In recent weeks, Russia has deployed the IL-20 surveillance aircraft, better known by its NATO name “Coot” and roughly equivalent to the U.S. Navy’s P-3 Orion, a mainstay of the Pentagon’s spy tools. The Russian plane is bristling with high-tech equipment like surveillance radar, electronic eavesdropping gear, and optical and infrared sensors. One of the Kremlin’s premier spy planes, it provides Russian forces with a powerful tool for locating rebel units and assigning targets to its fighter planes. In late September, Syrian rebels posted a video purporting to show the plane flying over a battlefield.


https://www.youtube.com/watch?v=9qwNY9GFXp8

The Russian buildup of intelligence assets and tools of electronic warfare also includes the deployment of the Krasukha-4, an advanced electronic warfare system used to jam radar and aircraft. Its presence in Syria was reported by Sputnik News, the Russian state outlet, which claimed to have spotted the distinctive jamming system in a video report on Russian jets at a Syrian airfield in Latakia. The system and its parabolas are visible at the 6-second mark in the video below.


https://www.youtube.com/watch?v=YQtsEvAYBWk

The deployment of the IL-20, or Coot, is perhaps the clearest indication that Russian President Vladimir Putin wants to ensure his troops in Syria are not reliant on Assad’s forces for targeting information — and that they may be preparing for a ground combat role. On Monday, Moscow said “volunteer” troops would be heading to Syria to join in the fight there, a barely disguised sign that Russian forces could soon be directly battling U.S.-backed rebels inside Syria.
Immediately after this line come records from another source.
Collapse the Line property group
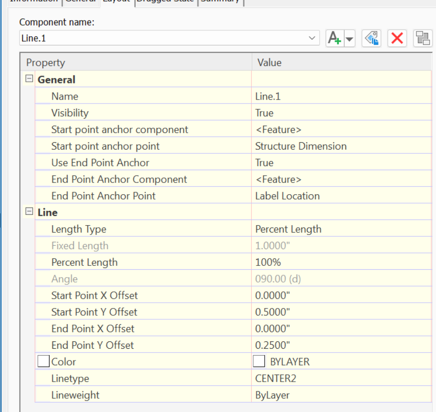This screenshot has height=412, width=436. point(28,212)
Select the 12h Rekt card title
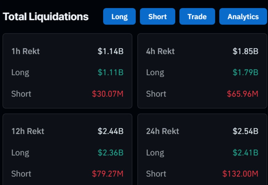 pyautogui.click(x=28, y=131)
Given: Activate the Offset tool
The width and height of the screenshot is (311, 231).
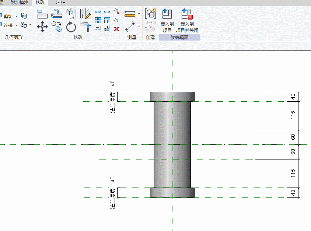Looking at the screenshot, I should point(56,14).
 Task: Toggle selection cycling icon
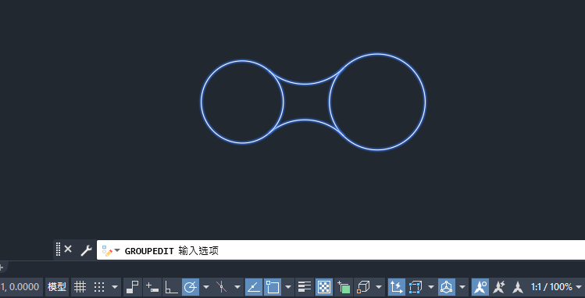[344, 287]
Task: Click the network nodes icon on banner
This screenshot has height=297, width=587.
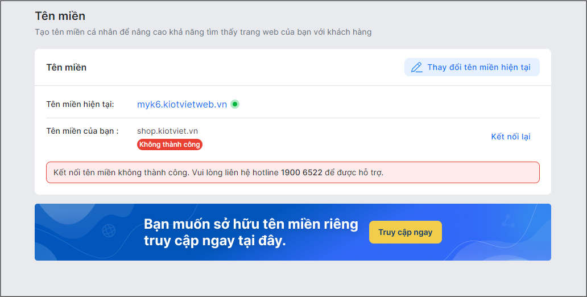Action: pos(508,221)
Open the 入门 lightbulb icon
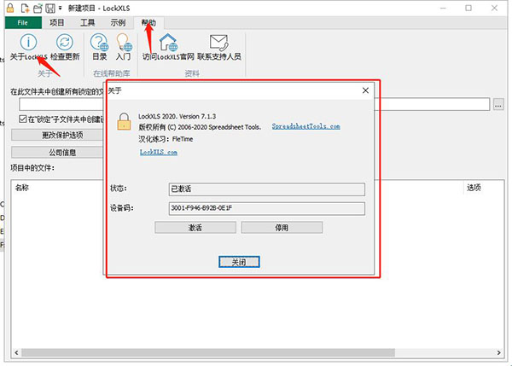Image resolution: width=512 pixels, height=366 pixels. click(x=123, y=41)
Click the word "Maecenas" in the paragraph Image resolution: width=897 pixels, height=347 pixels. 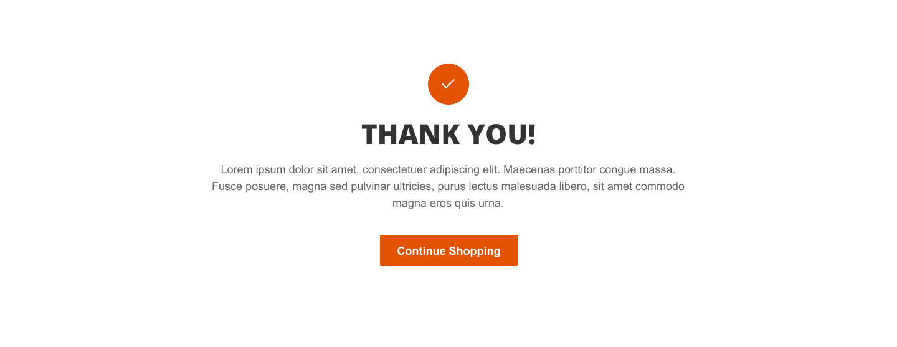528,169
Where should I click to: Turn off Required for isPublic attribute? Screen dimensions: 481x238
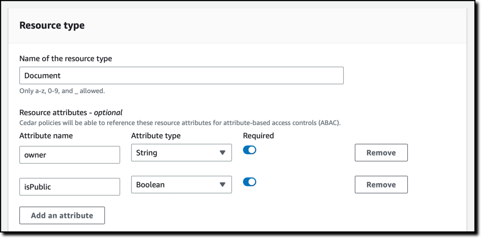(x=249, y=182)
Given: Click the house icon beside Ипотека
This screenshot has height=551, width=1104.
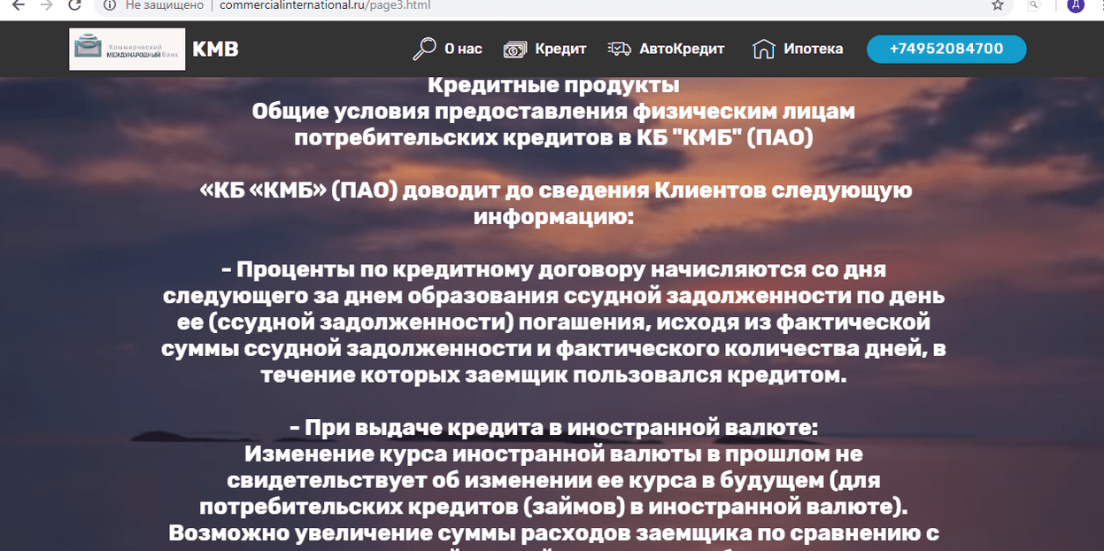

Russia’s transfer of advanced electronic warfare tools to Syria is the latest example of Moscow’s so-called “hybrid warfare” tactics, which use deception and covert operations to achieve strategic objectives with a minimal use of military force. Indeed, the Krasukha-4 was also spotted in Ukraine and played a key part in Russia’s campaign of electronic warfare there, which Kiev claimed resulted in a disruption of cell service at times. The deployment of the Krasukha, which can be used to disable aircraft avionics, came at around the same time that Western policymakers publicly entertained the idea of establishing a no-fly zone over eastern Ukraine. The positioning of the Krasukha, in addition to other air defenses, prevented the enforcement of such a no-fly zone and kept Putin in control of the skies, according to Igor Sutyagin, a senior research fellow at the Royal United Services Institute, a London think tank.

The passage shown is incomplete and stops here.